Fibroblast growth factor 2-induced human amniotic mesenchymal stem cells combined with autologous platelet rich plasma augmented tendon-to-bone healing

Jun Zhang; Ziming Liu; Jingfeng Tang; Yuwan Li; Qi You; Jibin Yang; Ying Jin; Gang Zou; Zhen Ge; Xizhong Zhu; Qifan Yang; Yi Liu

doi:10.1016/j.jot.2020.01.003

Fibroblast growth factor 2-induced human amniotic mesenchymal stem cells combined with autologous platelet rich plasma augmented tendon-to-bone healing

J Orthop Translat. 2020 Feb 12:24:155-165. doi: 10.1016/j.jot.2020.01.003. eCollection 2020 Sep.

Authors

Jun Zhang¹, Ziming Liu², Jingfeng Tang¹, Yuwan Li³, Qi You¹, Jibin Yang¹, Ying Jin¹, Gang Zou¹, Zhen Ge¹, Xizhong Zhu¹, Qifan Yang¹, Yi Liu¹

Affiliations

¹ Department of Orthopaedic Surgery, Affiliated Hospital of Zunyi Medical University, China.
² Institute of Sports Medicine, Beijing Key Laboratory of Sports Injuries, Peking University Third Hospital, China.
³ Department of Orthopaedic Surgery, The First Affiliated Hospital of Chongqing Medical University, Chongqing.

Abstract

Objective: The purpose of this study was to explore the effect of fibroblast growth factor 2 (FGF-2) on collagenous fibre formation and the osteogenic differentiation of human amniotic mesenchymal stem cells (hAMSCs) in vitro, as well as the effect of FGF-2-induced hAMSCs combined with autologous platelet-rich plasma (PRP) on tendon-to-bone healing in vivo.

Methods: In vitro, hAMSCs were induced by various concentrations of FGF-2 (0, 10, 20, and 40 ng/ml) for 14 days, and the outcomes of ligamentous differentiation and osteogenic differentiation were detected by quantitative real-time reverse transcription PCR, Western blot, immunofluorescence, and picrosirius red staining. In addition, a lentivirus carrying the FGF-2 gene was used to transfect hAMSCs, and transfection efficiency was detected by quantitative real time reverse transcription PCR (qRT-PCR) and Western blot. In vivo, the effect of hAMSCs transfected with the FGF-2 gene combined with autologous PRP on tendon-to-bone healing was detected via histological examination, as well as biomechanical analysis and radiographic analysis.

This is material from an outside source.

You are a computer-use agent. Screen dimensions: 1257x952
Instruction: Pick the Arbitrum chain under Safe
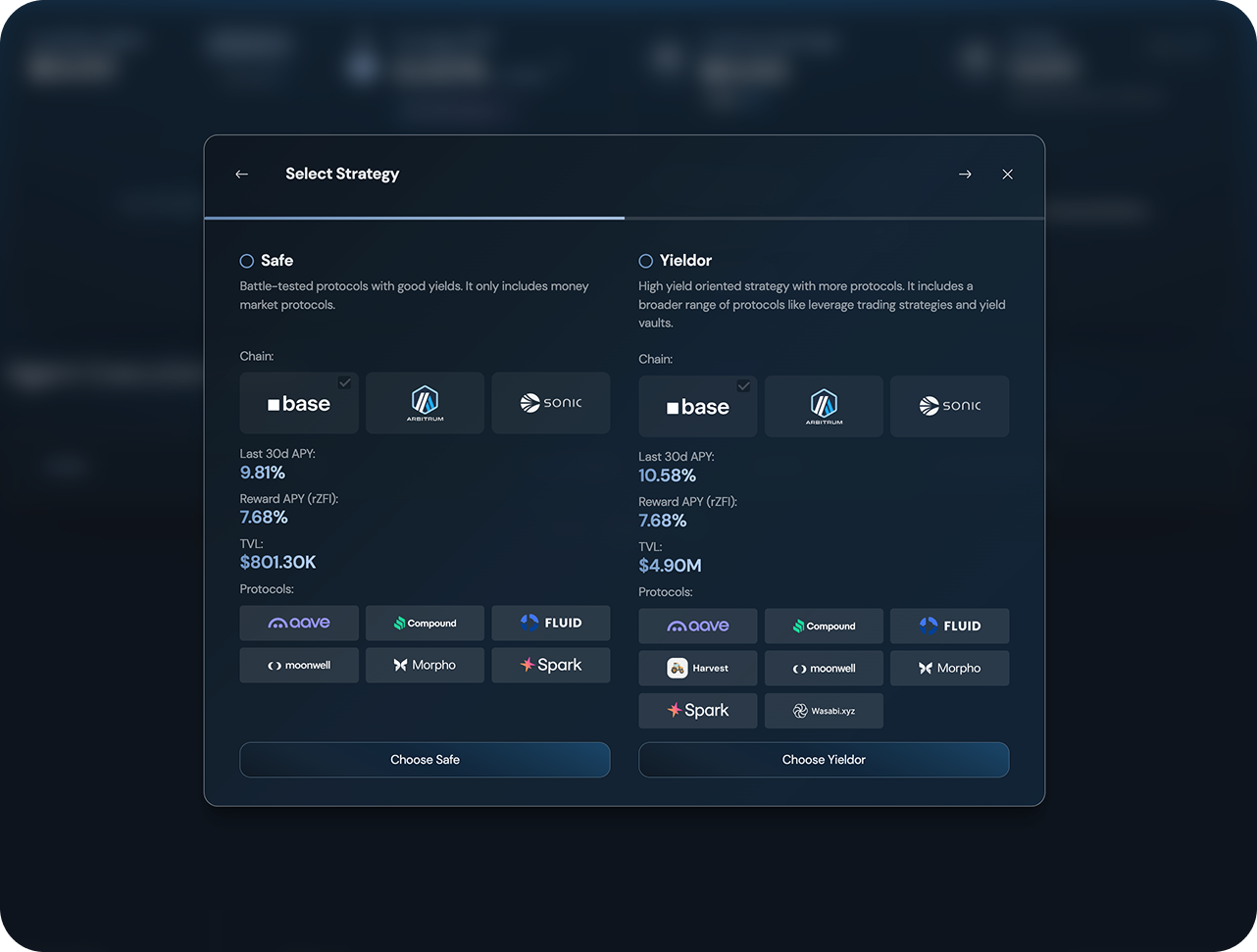pyautogui.click(x=425, y=403)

Results: In vitro, different concentrations of FGF-2 (10, 20, and 40 ng/ml) all promoted the ligamentous differentiation and osteogenic differentiation of hAMSCs, and the low concentration of FGF-2 (10 ng/ml) had a good effect on differentiation. In addition, the lentivirus carrying the FGF-2 gene was successfully transfected into hAMSCs with an optimal multiplicity of infection (MOI) (50), and autologous PRP was prepared successfully. In vivo, the hAMSCs transfected with the FGF-2 gene combined with autologous PRP had a better effect on tendon-to-bone healing than the other groups (p < 0.05), as evidenced by histological examination, biomechanical analysis, and radiographic analysis.

Conclusion: hAMSCs transfected with the FGF-2 gene combined with autologous PRP could augment tendon-to-bone healing in a rabbit extra-articular model.

The translational potential of this article: hAMSCs transfected with the FGF-2 gene combined with autologous PRP may be a good clinical treatment for tendon-to-bone healing, especially for acute sports-related tendon-ligament injuries.

Keywords: Human amniotic mesenchymal stem cells; Platelet-rich plasma; Tendon-to-bone healing; Tendon-to-bone junction.